-- DATA EXCERPTS follows --

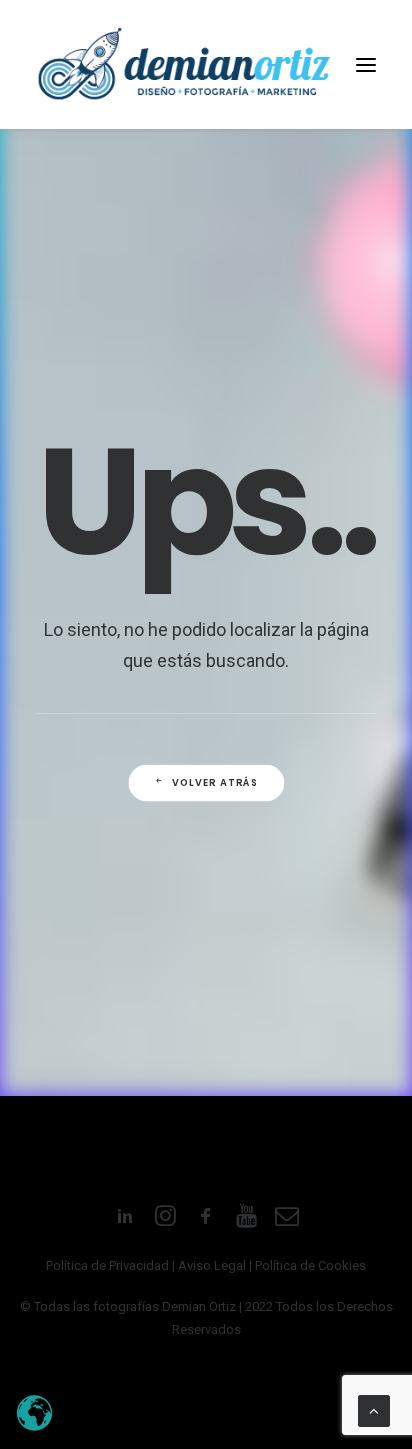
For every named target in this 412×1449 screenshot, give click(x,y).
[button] (366, 64)
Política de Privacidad (107, 1265)
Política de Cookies (310, 1265)
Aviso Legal (212, 1265)
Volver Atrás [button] (215, 782)
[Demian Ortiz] (183, 64)
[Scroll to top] (374, 1410)
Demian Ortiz (199, 1306)
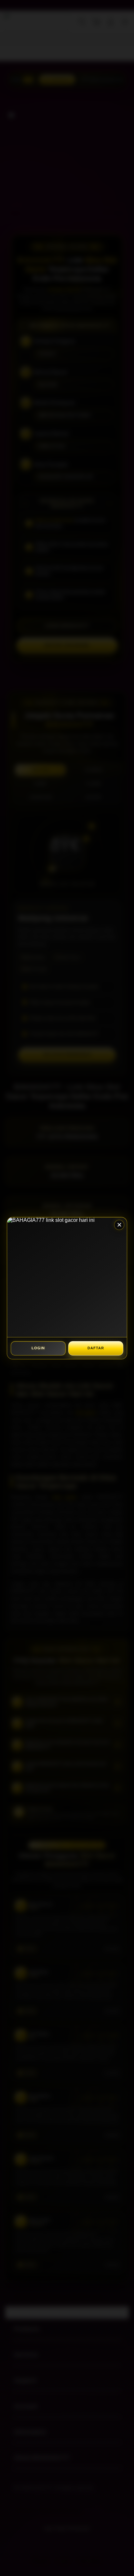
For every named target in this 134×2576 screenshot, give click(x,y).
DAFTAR (95, 1348)
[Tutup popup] (119, 1225)
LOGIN (38, 1348)
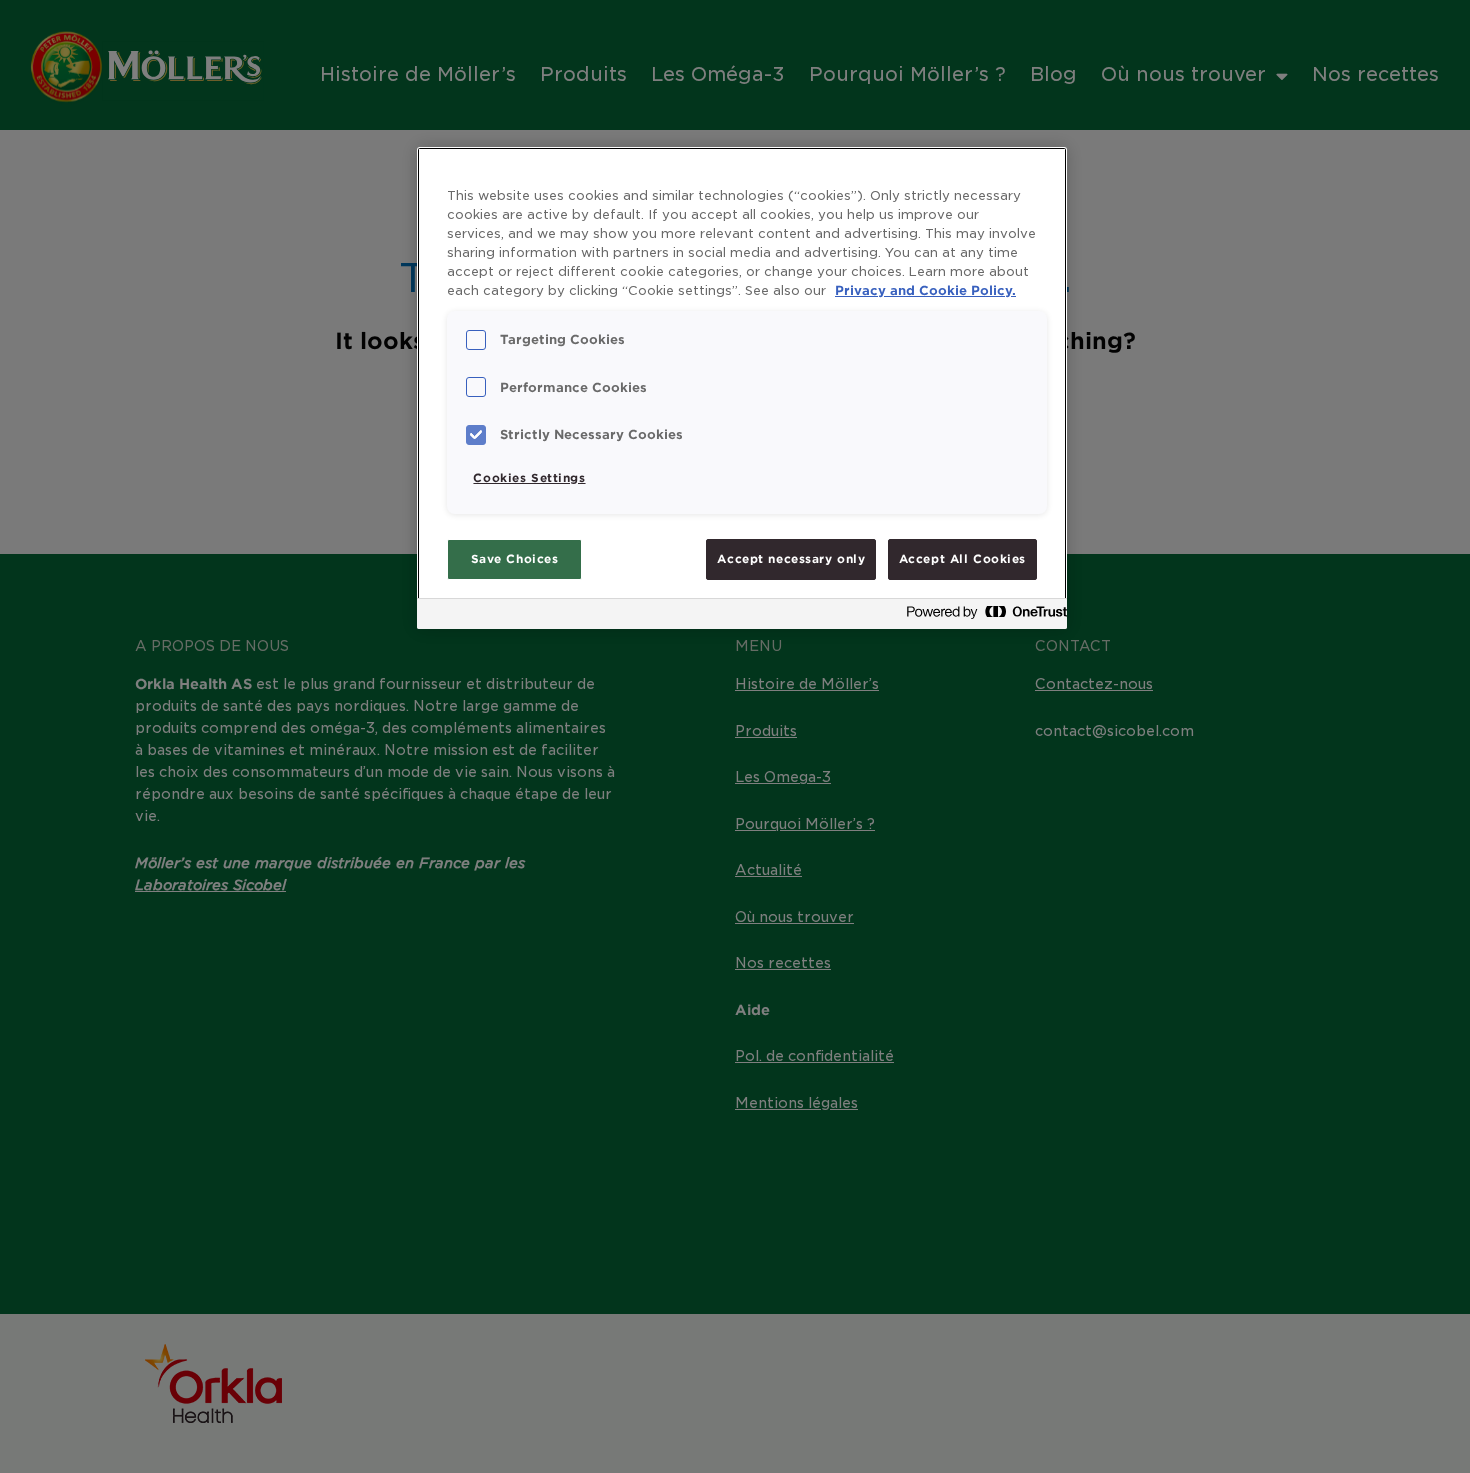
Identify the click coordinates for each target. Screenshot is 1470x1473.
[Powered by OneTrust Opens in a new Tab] (981, 616)
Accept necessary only (791, 559)
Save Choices (515, 559)
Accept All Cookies (962, 559)
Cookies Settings (529, 478)
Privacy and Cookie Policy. (925, 290)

-- DATA EXCERPTS concluded --

Wherever the word "named" appears in a line of the data above, copy that line.

For every named target in this 412×1449 screenshot, give click(x,y).
For every named target in this 134×2576 screenshot, give click(x,y).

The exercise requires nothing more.